Oh sorry, forgot that you wanted help with your diet aswell. The days you go to the gym you need to eat alot more protein as you problably know. So you should get your supplements sorted first. I have pretty much pure protein that I take on gym days. (I'm really not some sorts of expert about dieting like some bodybuilder problably is, but this has worked just fine for me and lets you eat normally)
This is how I eat:
07.00 Curd with berries
09.00 Cup of coffee and a banana/fruit + glass of milk
11.30 Lunch, alot of sallad (or other vegetables) and put alittle olive oil on them. Chicken, fish or red meat with as little fat as possible and then alittle rice, potatoes or something else with carbs.
14.00 Banana or some other fruit and a cup of coffee and a glass of milk
16.00 Proteinshake that I sip on while at the gym or if I have time just before the gym (I prefare to drink it before)
18.00 7 oz of low fat minced meat/some other meat with dark pasta/rice or something similar, not THAT much carbs. Glass of milk.

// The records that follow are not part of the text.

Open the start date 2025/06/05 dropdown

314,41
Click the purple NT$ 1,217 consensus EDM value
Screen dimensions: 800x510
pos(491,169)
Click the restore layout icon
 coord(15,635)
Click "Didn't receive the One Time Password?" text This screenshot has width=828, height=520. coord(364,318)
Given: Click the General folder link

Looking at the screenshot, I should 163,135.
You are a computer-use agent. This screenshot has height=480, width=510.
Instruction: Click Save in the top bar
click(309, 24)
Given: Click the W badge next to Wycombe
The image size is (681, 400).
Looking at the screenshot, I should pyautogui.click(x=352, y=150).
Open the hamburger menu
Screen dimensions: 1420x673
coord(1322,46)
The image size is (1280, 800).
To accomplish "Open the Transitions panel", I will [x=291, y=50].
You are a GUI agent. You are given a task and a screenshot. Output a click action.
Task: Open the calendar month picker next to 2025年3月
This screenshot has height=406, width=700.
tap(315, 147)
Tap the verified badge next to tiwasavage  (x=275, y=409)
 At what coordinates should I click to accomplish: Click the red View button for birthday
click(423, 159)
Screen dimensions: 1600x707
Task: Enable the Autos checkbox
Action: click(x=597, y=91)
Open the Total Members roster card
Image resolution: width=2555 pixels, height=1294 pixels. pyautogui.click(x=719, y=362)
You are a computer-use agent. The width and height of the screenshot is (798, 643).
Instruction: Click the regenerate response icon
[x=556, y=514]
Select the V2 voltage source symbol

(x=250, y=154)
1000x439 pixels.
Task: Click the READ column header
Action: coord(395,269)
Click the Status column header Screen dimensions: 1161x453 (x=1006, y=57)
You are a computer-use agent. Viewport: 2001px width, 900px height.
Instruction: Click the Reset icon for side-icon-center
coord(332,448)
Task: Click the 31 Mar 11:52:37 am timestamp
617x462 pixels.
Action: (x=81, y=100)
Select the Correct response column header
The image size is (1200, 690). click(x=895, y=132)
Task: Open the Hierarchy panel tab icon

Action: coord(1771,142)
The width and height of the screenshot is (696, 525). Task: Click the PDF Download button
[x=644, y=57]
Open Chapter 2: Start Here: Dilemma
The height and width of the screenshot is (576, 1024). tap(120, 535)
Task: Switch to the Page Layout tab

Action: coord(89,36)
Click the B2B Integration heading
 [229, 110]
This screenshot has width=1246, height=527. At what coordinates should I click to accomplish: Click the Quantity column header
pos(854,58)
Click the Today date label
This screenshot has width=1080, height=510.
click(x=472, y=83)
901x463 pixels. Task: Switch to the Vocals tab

21.00 I'll have a little snack with good fats and high on proteins, could be peanuts or something like that.
Good 7-8h of sleep!
Is pretty much the same, but I eat less protein and more carbs. And change that proteinshake to a recoveryshake after training which will be around 17.00 and 20.00 pretty much depending on the day. If training starts around 17 and 18 I will eat that snack I had the day before around 16.00, peanuts or something like that. If training is lateer in the evening I will eat that dinner around 16.00 and then take that recoverydrink after training and then have the snack before I goto bed.
You will have to check how much your body consumes in order to adjust the amount that you eat. Remeber, fat is that all bad! You can eat soft fats, ofcourse not too much. But your hormones won't work properly if you cut out alls fats from your diet.